Desde la calle Alfonso, el cuerpo te pide perderte por calles como Méndez Núñez, Espoz y Mina, la plaza de Santa Cruz… calles peatonales en las que apetece pasear sin rumbo fijo, disfrutando de los escaparates de tiendas como La Rinconada del Queso, LatasTienda, Shuave Shop.. y que nos llevan caminando hasta la calle Don Jaime, con negocios centenarios como la Alicantina, o la siempre espectacular Pastelería Fantoba.
Y ya que hablamos de comer, si amamos el Casco Histórico, además de por su ambiente y la acumulación de iglesias y casas palaciegas, es por el buen comer. Porque además de los epicentros, en zonas como el Tubo, con clásicos con sabor como Bodegas Almau, o Santa Marta, con imprescindibles como los Victorinos, el Casco está salpicado de bares, cafés y restaurantes para hacer un alto en el camino y disfrutar de la buena gastronomía.
Porque sí, en Zaragoza se come bien, y más barato que en otras ciudades. En el centro, pero también en los barrios. Y en la zona del Casco, hay maravillas para todos los gustos y paladares. Desde Absinthium o Casa Lac, a La Republicana, la Clandestina, La Flor de Lis, el Caza Ostras, Tragantúa, el Melí del Tubo…

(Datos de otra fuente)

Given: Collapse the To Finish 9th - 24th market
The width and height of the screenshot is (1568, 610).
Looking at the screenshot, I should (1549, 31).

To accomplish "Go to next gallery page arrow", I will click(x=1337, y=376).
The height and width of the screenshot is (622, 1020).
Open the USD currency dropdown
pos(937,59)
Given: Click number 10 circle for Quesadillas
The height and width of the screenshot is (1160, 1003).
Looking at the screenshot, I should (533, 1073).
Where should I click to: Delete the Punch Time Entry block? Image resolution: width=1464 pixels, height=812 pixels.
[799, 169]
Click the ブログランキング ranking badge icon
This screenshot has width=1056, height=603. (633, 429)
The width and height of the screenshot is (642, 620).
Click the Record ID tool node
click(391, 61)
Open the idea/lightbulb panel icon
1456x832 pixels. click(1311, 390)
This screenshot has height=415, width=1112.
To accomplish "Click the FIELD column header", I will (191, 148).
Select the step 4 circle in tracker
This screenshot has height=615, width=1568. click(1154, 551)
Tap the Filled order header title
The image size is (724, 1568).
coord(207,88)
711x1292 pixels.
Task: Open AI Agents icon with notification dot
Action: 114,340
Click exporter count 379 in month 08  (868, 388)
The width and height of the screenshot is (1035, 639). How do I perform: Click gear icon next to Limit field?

Por no hablar de cafés como el Nolasco, el Botánico, el Formidable, Marianela o Mi Habitación Favorita… lugares donde tomar una tarta, un café, y sumergirse en una agradable tertulia con amigos, o en la lectura del periódico o de un buen libro. En el ámbito gastro, sería injusto no hacer mención al Mercado Central.
Junto a las murallas romanas y la estatua de Augusto se levanta este templo gastronómico recientemente rehabilitado, que por suerte, y a diferencia de otros mercados similares, sigue conservando los usos y el sabor de siempre. Perderse entre el bullicio de sus pasillos es un auténtico festival en el que podemos encontrar una sinfonía de color gracias a la amplia variedad de fruterías, pescaderías, carnicerías, charcuterías. Imposible entrar a este edificio de 1900 y no caer en la tentación de comprar algo en cualquiera de sus puestos.
Pero como no solo de gastronomía vive el zaragozano, al pasear por el Casco Histórico de Zaragoza conviene mirar hacia arriba para disfrutar de las fachadas y de las alegrías que todavía da la arquitectura zaragozana, sobreviviente de guerras, y de la ambición de políticos y constructores carentes de gusto estético y de visión de futuro.
Mirando hacia arriba, la vista nos regalará alegrías como los edificios de las calles San Jorge o Manifestación, las torres mudéjares de la Magdalena, San Pablo o San Gil, los aleros y fachadas de palacios como el de la Real Maestranza, el Museo de Goya, el Pablo Gargallo, la Lonja, el Palacio de Sástago, el de los Condes de Morata…
Una acumulación de edificios que son testigo mudo de la historia de la vieja capital del Reino de Aragón que dan carácter y sabor a las calles de una ciudad que merece ser vivida y admirada de nuevo a partes iguales.